_Text provided_
• • •

Or more accurately, why don't they continue to do it? One reason is a confusion between gambling / speculating, and investing. If you've passed a jockey club outlet on race day, or been kept awake by a neighbour's all-night mahjong game, you'll know that gambling is popular here. That urge to make a quick buck means speculation pops up in other places too, including the property market, stocks, and even the McDonalds Snoopy collection!

Unfortunately, most of us are just not very good at being speculators. We hear friends and colleagues who seem to be making easy money on the stock market, and get agitated about what we are missing. We can't bear to be left out any longer and buy when the price is already too high, then despair when the price falls and end up selling at a loss. That leaves us feeling burned, with a view that the stock market is just too risky to try again.

But there is a way to force yourself to avoid this 'buy high, sell low' approach. The downside is that you'll never have anything very exciting to talk about when the speculators start their boasting. On the other hand:
- you won't have to spend any time worrying about this at all, it just runs on auto-pilot
- you'll end up with a lot more money than if you had left it in your savings account

This boring approach to investing is just to buy a set amount at regular intervals, and promise you won't sell it for 15 years or more. Take the Hang Seng Index (HSI) as an example. You use HK$1,000 a month to buy the HSI (eg buying the Tracker Fund), and promise you won't sell early. Warning: the 'not selling' will be harder than it seems. Looking back over the last 20 years (Yahoo kindly publishes the details), at certain times you could have followed this approach and after five years you would have 'lost' almost a third of your money. Of course you haven't really lost any money until you sell. But would you still hold it and wait, or would you get despondent and sell?

It's worth waiting. If you hold for 15 years or more, on average you'd earn around 7% annual interest. Again, nothing much to boast about, but compare it to getting say 3% from a time deposit at the bank:

years total invested final value at
3% interest
final value at
7% interest
10 $120,000 $139,630 $171,600
15 $180,000 $226,535 $312,102
20 $240,000 $327,281 $509,164
25 $300,000 $444,074 $785,553

I'm no financial advisor, but if you're ever tempted to buy a stock "because everyone else is", or "a friend says I can't lose" think if you really understand why you are buying it and when you'll sell it. Or would you be better with a simple monthly auto-pilot savings approach?

MrB

PS to our lady readers, you already know that the speculative approach isn't the best way to go. The April 15th issue of the Economist has an article 'A guide to Womenomics' which notes: "researchers have also concluded that women make better investors than [men]. A survey by Digital Look, a British financial website, found that women consistently earn higher returns than men. A survey of American investors by Merrill Lynch examined why women were better at investing. Women were less likely to 'churn' their investments; and men tended to commit too much money to single, risky ideas. Overconfidence and overtrading are a recipe for poor investment gains."

Comments

Value Averaging

The investment approach described above is called 'dollar cost averaging' (DCA). It's very easy to follow, and over the long term it generally gives better returns than leaving your money in a bank account or time deposit.

If you are comfortable with some simple calculations, you might want to take a look at a slightly modified version of DCA known as 'value averaging' (VA). It takes a little more work than DCA: DCA can be set up as an automatic instruction to your bank to purchase the same amount every month, but with VA you have to calculate how much to buy each time.

It's a simple calculation, and should only take a couple of minutes. Add the time it takes to make the purchase and you're looking at half an hour max. Purchases are made less frequently - it's recommended to buy just three or four times a year, and there's some review work recommended every couple of years. So allow about half a day's work, spread out over the year.

Your reward for the extra work is a better annual return. VA typically adds 1-2 percent extra return per year over DCA. eg in the example above, DCA returned 7% per year, giving a total of $785K after 25 years. If the VA approach returned 8% per year, that final total would increase to over $900K.

I haven't found any good explanations of VA on the web. There is a basic summary in Wikipedia, and a rather technical paper confirming the benefits over DCA. So the best source for further information is the original book on the subject, Value Averaging, by Michael E Edleson.

• • •

_Requirements_
1. Please copy out the investing article word for word, starting with "The investment approach" and going on through "buy each time.".
2. According to the investing article, how many times a year is it recommended to make purchases under value averaging?

_Entries shown_
• • •

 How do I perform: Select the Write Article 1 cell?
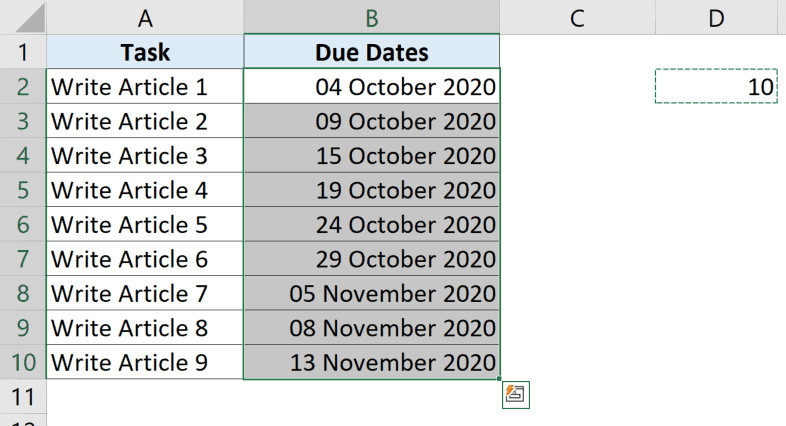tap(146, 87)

• • •

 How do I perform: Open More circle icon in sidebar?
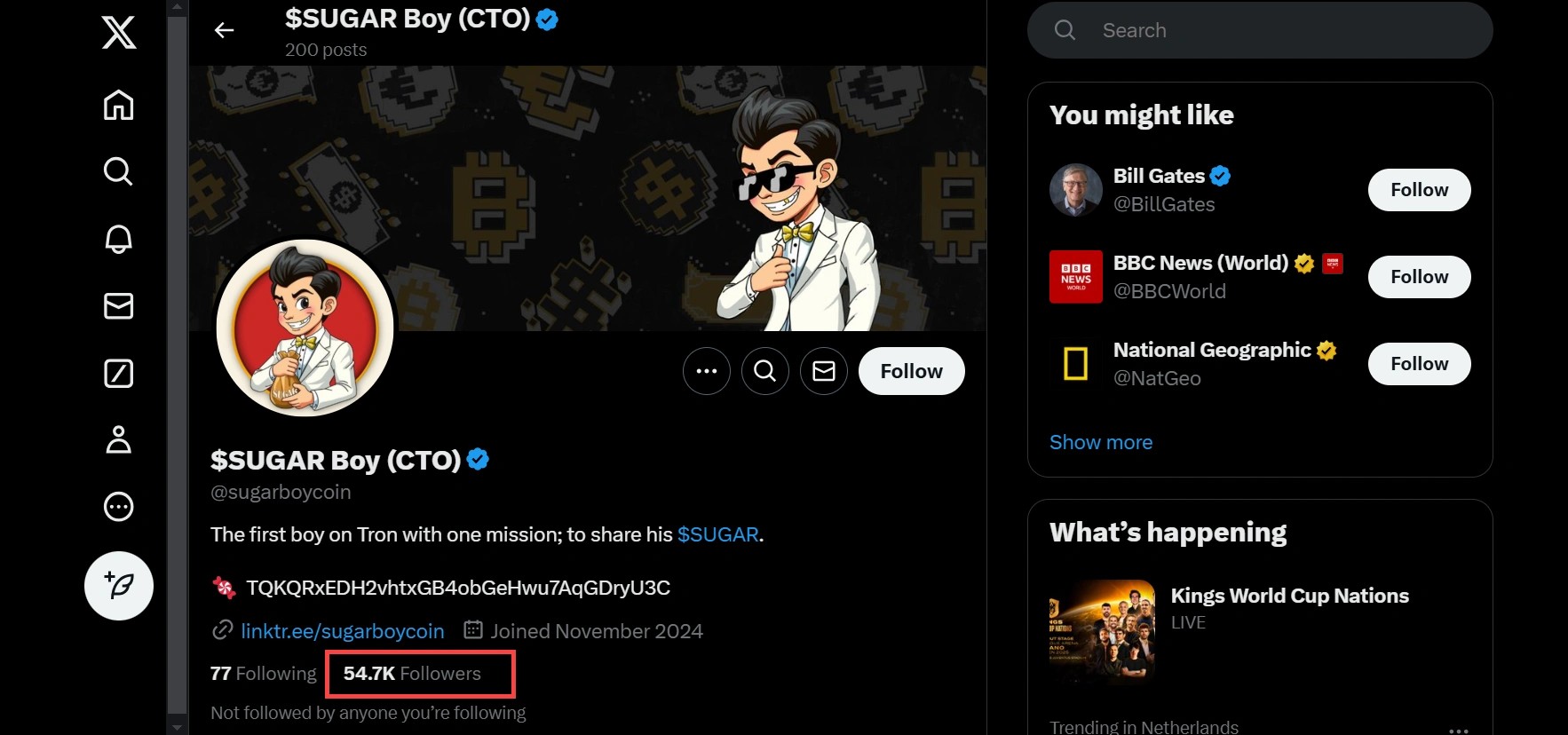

• • •

_Results by task_
1.
The investment approach described above is called 'dollar cost averaging' (DCA). It's very easy to follow, and over the long term it generally gives better returns than leaving your money in a bank account or time deposit.

If you are comfortable with some simple calculations, you might want to take a look at a slightly modified version of DCA known as 'value averaging' (VA). It takes a little more work than DCA: DCA can be set up as an automatic instruction to your bank to purchase the same amount every month, but with VA you have to calculate how much to buy each time.

2. Three or four times a year.